[Source records — start]

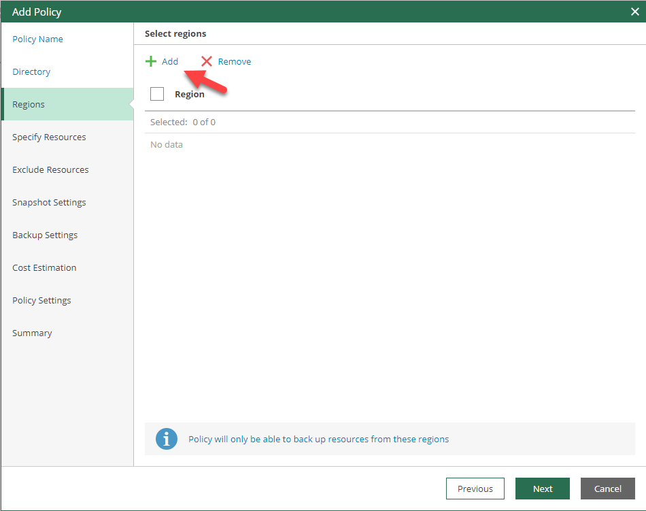
Task: Open the Policy Name step
Action: click(37, 39)
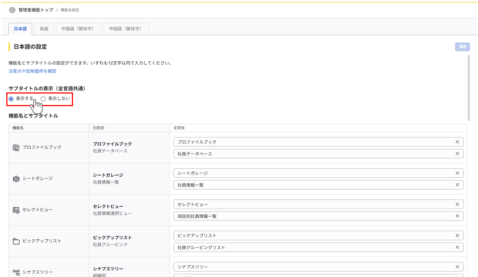Click the vertical scrollbar on the right
The height and width of the screenshot is (277, 478).
click(x=469, y=88)
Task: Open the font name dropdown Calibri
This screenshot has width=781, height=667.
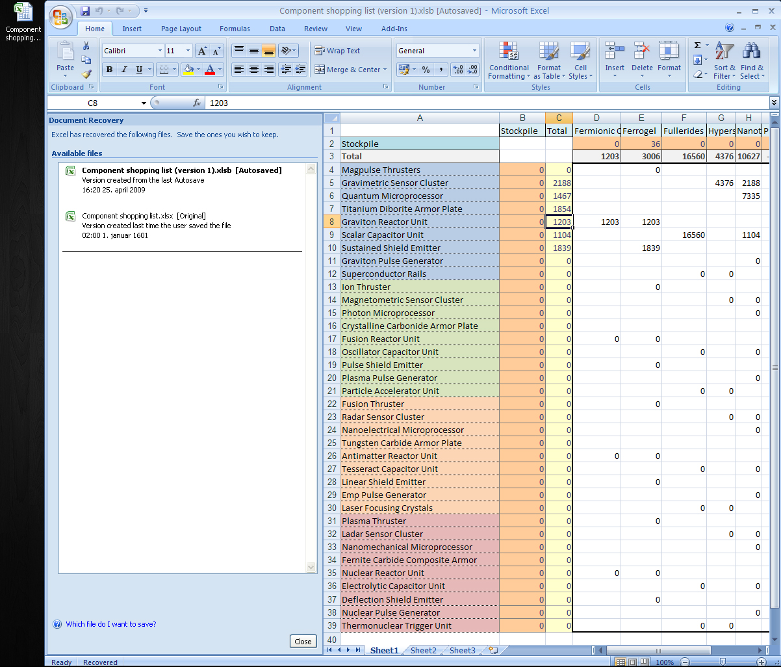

[Source records — finish]

Task item ::
The lines from the one with "Task: Open the font name dropdown Calibri" to the end of the data above should be retyped exactly, both ends included, and pictures are to be left out.

Result ::
Task: Open the font name dropdown Calibri
This screenshot has width=781, height=667.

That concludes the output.